O trabalho humanitário é perigoso. Distribuir alimentos através de zonas de conflito, campos minados ou inundações repentinas pode matar trabalhadores humanitários. Agora, a tecnologia adaptada para Marte está voltando para casa para salvar vidas.

O Projeto AHEAD é um esforço conjunto do Programa Alimentar Mundial (PMA), do DLR da Alemanha, da Cruz Vermelha e de parceiros tecnológicos. Eles estão construindo veículos operados remotamente para locais muito arriscados para os humanos.

“No momento, não existem sistemas integrados a esses protocolos de emergência em muitos países.” —Monique Kuglitsch

Como o controle remoto substitui o risco no terreno

Imagens do DLR mostram um caminhão todo-o-terreno SHERP em um local de testes na Alemanha. Ele dirige em águas abertas. Ele sobe em rochas ásperas.

O motorista não está no veículo. Sensores examinam o caminho à frente. Um operador controla a máquina remotamente.

Esta tecnologia vem do espaço profundo. O DLR desenvolveu rovers planetários como o rover MMX para Fobos, a lua de Marte. Agora, essa autonomia move a ajuda para zonas de perigo. Nenhum piloto é necessário na cabine.

Rastreando a fome antes que piore

A entrega não é a única solução. Também precisamos prever onde ocorre a fome.

O PMA lançou o HungerMap Live. É uma plataforma gratuita. Utiliza aprendizagem automática para monitorizar a insegurança alimentar em mais de 95 países.

Os pontos de dados incluem conflito. O clima é importante. Os perigos climáticos e as condições económicas alimentam o algoritmo. O objetivo é simples: detectar crises precocemente.

Bernhard Kowatsch lidera a divisão Global Accelerator do PMA. Ele observa que eles estão testando as previsões para os próximos 90 dias. Os dados em tempo real ajudam-nos a prever a próxima onda de fome.

Por que os mapas de IA são mais rápidos que os voluntários humanos

Os mapas são vitais em desastres. Sem dados rodoviários ou locais de construção, os trabalhadores humanitários ficam cegos. Eles não sabem para onde evacuar ou entregar suprimentos.

Tomemos como exemplo os terremotos no norte da Venezuela em junho. A avaliação dos danos foi lenta. Os dados geográficos eram escassos.

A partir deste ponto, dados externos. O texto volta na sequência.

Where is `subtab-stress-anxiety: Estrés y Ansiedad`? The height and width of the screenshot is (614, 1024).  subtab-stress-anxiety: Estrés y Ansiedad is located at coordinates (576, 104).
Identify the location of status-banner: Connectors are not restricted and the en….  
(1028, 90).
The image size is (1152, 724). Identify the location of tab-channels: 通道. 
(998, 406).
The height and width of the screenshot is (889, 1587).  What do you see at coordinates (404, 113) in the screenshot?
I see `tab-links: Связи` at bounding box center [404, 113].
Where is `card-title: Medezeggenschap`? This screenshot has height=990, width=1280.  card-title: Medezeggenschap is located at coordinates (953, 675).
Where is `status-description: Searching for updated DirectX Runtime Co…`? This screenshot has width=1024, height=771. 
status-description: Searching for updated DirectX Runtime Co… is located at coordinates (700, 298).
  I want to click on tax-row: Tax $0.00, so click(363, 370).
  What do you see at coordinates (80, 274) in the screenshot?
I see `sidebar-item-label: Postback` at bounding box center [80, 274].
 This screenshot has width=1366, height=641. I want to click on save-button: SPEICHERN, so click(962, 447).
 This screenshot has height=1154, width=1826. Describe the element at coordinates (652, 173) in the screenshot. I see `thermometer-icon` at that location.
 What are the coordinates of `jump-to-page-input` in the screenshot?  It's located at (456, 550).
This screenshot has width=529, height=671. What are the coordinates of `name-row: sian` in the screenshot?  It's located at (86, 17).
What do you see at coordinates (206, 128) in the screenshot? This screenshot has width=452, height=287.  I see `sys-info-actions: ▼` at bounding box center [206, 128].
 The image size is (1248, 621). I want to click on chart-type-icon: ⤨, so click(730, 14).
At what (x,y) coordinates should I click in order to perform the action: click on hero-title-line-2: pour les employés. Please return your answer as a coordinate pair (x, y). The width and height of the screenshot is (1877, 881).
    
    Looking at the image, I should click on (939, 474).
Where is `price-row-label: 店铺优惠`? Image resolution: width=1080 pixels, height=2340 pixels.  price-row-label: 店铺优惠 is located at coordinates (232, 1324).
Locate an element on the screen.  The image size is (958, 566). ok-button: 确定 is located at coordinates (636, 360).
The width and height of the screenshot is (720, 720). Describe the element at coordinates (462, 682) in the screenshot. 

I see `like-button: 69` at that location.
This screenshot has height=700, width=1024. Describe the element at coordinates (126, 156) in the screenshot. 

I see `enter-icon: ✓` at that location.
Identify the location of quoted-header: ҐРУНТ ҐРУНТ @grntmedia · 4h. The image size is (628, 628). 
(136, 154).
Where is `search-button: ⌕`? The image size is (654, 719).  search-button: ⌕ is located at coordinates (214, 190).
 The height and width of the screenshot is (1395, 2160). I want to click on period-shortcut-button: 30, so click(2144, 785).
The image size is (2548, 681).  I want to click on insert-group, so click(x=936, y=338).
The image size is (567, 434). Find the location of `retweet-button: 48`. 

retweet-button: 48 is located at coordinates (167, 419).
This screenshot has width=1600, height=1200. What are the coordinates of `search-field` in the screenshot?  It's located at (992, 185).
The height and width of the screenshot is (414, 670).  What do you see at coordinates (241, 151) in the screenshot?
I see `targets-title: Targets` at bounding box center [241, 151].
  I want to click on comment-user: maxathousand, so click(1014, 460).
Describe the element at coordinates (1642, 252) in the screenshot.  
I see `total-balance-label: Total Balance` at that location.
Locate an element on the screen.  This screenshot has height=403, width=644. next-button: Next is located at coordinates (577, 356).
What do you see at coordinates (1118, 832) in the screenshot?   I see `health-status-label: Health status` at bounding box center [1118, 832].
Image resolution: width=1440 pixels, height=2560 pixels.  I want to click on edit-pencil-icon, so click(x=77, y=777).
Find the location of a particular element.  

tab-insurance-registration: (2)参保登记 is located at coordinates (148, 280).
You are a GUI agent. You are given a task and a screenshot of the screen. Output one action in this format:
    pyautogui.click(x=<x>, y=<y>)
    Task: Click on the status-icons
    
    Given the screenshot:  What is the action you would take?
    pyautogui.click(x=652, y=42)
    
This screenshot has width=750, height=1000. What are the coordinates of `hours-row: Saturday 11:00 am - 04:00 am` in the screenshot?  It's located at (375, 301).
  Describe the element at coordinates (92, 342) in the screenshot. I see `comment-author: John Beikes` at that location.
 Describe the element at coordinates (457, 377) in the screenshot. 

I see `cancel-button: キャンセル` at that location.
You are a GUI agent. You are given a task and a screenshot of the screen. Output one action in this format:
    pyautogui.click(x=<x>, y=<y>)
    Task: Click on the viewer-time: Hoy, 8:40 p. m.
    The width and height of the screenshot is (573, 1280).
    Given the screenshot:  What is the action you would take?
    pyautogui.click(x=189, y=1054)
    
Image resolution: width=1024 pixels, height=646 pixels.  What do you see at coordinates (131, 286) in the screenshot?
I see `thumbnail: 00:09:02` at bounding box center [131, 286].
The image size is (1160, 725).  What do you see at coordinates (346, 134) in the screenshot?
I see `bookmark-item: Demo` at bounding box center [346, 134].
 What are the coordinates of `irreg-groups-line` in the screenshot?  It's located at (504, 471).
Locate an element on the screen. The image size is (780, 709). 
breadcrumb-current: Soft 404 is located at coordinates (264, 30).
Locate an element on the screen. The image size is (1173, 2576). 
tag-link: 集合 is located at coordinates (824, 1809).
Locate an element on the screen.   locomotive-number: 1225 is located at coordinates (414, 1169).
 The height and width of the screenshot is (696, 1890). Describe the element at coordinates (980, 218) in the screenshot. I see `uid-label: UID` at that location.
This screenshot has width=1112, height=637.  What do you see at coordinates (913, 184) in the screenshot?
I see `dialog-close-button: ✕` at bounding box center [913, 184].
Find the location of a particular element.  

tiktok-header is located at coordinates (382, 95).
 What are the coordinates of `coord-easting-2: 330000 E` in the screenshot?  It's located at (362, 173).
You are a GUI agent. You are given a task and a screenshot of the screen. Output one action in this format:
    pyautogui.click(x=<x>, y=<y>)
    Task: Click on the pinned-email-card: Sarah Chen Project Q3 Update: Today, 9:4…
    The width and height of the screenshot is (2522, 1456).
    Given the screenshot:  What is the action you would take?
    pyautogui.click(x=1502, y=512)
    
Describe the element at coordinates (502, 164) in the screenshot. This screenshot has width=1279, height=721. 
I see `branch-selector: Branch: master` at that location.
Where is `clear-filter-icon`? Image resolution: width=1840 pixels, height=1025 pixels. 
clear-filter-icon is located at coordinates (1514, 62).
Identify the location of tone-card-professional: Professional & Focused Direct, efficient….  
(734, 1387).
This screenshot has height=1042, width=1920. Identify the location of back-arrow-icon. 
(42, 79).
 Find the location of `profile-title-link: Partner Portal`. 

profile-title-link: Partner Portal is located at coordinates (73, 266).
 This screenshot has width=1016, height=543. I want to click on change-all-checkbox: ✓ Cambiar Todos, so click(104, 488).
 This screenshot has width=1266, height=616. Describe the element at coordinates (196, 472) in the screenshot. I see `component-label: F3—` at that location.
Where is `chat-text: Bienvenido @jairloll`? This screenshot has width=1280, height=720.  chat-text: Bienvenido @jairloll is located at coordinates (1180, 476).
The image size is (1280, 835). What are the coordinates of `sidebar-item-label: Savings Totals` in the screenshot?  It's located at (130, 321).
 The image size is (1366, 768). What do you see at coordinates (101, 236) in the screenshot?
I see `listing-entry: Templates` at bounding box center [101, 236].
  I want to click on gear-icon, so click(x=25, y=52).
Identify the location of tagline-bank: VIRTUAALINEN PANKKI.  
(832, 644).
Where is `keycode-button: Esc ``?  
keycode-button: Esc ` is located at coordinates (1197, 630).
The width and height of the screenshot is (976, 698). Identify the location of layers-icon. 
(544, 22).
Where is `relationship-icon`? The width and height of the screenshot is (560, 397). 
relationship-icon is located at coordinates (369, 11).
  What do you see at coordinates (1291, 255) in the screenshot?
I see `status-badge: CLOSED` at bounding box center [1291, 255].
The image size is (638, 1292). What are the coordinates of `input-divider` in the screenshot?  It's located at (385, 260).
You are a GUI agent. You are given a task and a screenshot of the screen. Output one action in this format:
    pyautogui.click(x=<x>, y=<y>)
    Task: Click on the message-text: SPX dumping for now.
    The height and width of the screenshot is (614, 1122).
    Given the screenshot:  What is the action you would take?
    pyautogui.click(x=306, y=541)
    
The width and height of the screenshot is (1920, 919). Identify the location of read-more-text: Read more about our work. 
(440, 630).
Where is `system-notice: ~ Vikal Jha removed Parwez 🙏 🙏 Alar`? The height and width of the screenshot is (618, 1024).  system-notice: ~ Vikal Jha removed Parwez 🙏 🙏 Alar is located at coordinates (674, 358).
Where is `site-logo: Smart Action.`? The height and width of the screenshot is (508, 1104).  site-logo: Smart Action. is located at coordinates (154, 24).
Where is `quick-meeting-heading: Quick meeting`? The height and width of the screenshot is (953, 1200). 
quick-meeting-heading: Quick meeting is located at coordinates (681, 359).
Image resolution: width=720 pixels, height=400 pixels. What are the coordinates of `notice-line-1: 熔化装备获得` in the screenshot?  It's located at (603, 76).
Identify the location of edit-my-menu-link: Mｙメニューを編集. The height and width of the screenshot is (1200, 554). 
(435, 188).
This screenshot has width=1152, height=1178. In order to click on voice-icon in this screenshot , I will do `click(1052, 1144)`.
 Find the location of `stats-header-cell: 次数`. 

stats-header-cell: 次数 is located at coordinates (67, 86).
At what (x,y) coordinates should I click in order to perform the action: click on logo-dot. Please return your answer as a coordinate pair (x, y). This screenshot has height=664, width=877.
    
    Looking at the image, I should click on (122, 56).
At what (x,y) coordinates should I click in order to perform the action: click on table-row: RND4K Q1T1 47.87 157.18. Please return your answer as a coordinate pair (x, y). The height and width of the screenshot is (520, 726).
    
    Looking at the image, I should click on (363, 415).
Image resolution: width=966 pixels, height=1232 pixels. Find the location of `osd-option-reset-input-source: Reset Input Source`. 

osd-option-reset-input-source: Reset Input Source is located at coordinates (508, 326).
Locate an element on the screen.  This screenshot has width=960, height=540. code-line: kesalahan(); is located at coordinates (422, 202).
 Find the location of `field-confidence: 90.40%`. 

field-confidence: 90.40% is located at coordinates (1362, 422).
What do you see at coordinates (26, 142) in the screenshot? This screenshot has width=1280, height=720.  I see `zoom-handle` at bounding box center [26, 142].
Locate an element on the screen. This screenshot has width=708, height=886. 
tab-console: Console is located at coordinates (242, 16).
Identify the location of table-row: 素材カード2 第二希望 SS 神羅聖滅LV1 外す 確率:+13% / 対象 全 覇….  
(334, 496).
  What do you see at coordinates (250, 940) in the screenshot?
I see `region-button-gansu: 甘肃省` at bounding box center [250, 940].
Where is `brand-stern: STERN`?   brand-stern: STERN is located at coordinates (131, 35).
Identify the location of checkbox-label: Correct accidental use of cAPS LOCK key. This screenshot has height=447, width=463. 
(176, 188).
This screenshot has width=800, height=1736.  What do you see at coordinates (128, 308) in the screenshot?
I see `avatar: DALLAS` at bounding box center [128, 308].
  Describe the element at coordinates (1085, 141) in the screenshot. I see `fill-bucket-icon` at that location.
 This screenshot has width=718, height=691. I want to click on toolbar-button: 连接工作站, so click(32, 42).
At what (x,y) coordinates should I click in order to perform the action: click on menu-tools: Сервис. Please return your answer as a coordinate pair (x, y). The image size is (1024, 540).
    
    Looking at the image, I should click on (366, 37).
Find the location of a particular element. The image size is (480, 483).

A equipe humanitária do OpenStreetMap (HOT) interveio. Eles usaram aprendizado de máquina em imagens de satélite para encontrar edifícios. Os voluntários usaram o aplicativo MapSwipe para verificá-los.

Leen D’hondt lidera tecnologia na HOT. Ela diz que mobilizaram 600 voluntários em quatro dias. Eles deslizaram para a esquerda ou para a direita nas telas dos dispositivos móveis. Sim, danificado. Não, intacto.

Essa velocidade ajudou os primeiros respondentes a direcionar corretamente as entregas de alimentos.

A IA está substituindo os humanos? Não. Ainda não.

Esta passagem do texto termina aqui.